2024-05-09 Saint Helena Pound News
2024-05-08
Summary of Yesterday
- Opening:
- Closing:
- Difference of Opening & Closing:
- Daily High:
- Daily Low:
- Difference of Daily High & Low:
Statistical Measures
- Mean:
- Standard Deviation:
Trend
1. Overall Trend Analysis
The overall trend of the exchange rates can be studied by plotting the data chronologically and using a trend line to illustrate the general direction. From the raw data you've provided, a numerical analysis would define if the rates generally increase, decrease or remain stable over time. Without the graph at hand to make a conclusion, a moving average calculation would actually help with identifying changes or trends in exchange rates. However, it's important to understand that exchange rates can be influenced by a multitude of factors, including economic performance, inflation, and geopolitical events, among other things.

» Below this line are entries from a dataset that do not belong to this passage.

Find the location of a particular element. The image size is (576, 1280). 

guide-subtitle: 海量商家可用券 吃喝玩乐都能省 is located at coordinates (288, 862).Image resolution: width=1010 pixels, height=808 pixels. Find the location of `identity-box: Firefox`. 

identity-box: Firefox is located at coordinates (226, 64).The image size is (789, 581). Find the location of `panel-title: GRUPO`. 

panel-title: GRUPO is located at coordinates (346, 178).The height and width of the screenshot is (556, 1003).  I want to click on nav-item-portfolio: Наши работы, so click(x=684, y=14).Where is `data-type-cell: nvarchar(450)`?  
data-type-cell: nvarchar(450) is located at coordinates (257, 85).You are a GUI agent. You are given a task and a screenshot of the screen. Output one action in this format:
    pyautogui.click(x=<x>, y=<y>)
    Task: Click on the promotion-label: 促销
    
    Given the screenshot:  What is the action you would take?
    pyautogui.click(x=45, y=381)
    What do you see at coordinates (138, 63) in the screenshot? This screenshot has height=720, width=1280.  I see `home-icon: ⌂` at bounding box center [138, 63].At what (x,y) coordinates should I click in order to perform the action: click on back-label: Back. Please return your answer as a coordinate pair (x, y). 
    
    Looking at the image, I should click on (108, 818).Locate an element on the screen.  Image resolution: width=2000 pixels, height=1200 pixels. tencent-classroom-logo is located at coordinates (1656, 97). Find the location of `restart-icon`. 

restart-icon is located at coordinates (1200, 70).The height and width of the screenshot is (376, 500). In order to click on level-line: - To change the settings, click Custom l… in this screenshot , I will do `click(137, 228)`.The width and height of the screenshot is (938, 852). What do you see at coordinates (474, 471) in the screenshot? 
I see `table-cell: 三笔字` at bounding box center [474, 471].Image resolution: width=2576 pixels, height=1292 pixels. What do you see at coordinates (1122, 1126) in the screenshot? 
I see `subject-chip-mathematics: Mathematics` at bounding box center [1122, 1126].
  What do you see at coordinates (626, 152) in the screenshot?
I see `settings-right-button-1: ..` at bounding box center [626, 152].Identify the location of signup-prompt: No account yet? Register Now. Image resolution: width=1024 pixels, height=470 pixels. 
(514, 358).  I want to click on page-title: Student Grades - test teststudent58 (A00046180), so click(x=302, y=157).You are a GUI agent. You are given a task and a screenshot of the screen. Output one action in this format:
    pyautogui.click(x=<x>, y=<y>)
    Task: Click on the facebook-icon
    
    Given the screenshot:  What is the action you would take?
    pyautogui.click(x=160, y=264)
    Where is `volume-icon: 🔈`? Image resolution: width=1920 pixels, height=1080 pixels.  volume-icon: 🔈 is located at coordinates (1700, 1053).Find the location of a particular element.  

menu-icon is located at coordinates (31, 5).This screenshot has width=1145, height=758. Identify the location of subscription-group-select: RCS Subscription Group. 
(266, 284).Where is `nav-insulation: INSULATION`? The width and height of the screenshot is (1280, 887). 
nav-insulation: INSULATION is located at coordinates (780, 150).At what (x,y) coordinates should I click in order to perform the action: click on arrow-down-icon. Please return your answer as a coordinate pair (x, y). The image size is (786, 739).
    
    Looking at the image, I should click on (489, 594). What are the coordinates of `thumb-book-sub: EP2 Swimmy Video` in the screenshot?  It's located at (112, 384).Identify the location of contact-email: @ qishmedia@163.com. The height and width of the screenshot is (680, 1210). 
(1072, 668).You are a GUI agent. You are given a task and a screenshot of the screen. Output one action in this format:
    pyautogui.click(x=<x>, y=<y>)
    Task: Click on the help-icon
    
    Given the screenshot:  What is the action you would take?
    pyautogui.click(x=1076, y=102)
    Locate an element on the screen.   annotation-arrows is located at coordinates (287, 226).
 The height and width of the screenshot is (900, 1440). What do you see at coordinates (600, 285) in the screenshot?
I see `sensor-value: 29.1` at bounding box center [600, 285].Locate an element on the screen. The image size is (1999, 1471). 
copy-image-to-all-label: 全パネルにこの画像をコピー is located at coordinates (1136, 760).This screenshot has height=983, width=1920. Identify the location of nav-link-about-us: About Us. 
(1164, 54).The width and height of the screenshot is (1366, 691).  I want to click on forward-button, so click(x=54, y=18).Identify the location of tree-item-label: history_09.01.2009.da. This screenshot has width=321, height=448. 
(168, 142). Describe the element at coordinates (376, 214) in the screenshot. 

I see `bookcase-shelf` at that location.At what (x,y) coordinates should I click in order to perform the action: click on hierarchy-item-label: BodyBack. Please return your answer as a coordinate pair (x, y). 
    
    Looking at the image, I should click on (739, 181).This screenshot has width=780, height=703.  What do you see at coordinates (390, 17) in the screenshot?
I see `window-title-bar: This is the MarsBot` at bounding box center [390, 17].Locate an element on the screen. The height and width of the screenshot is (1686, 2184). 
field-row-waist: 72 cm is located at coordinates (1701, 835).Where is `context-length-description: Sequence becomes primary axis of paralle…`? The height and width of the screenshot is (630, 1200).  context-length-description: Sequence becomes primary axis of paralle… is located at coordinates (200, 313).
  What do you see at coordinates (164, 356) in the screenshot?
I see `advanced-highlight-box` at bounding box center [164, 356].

2. Seasonality or Recurring Patterns Identification
Exchange rates can often demonstrate seasonality or recurring patterns based on various factors like economic cycles, market opening/closing times, weekends, or certain holidays. To identify these in a real-world scenario, statistical techniques can be used to search for patterns within this dataset. One common approach is auto-correlation, which measures the relationship between the exchange rate at one time and at a previous time. If certain patterns or trends are found, they can be used to understand historical behavior and may help to indicate future patterns. However, as per your direction, we wouldn't make a forecast based on this.
3. Outliers Identification
Outliers in exchange rate data are values that are significantly different from others. They could be due to measurement errors or true indications of an unusual market event. To identify outliers in the dataset, we could use statistical methods like the z-score method or IQR method. Z-score method identifies outliers based on standard deviations from the mean, while IQR method uses quartiles and is less affected by extreme values. Either of them can be useful in different situations. Only by calculating and plotting the data we can identify the specific outliers.
Please note, while these findings are reached through analysis of the data you provided, they are only as accurate as the data allows for and doesn’t consider the impact of external factors.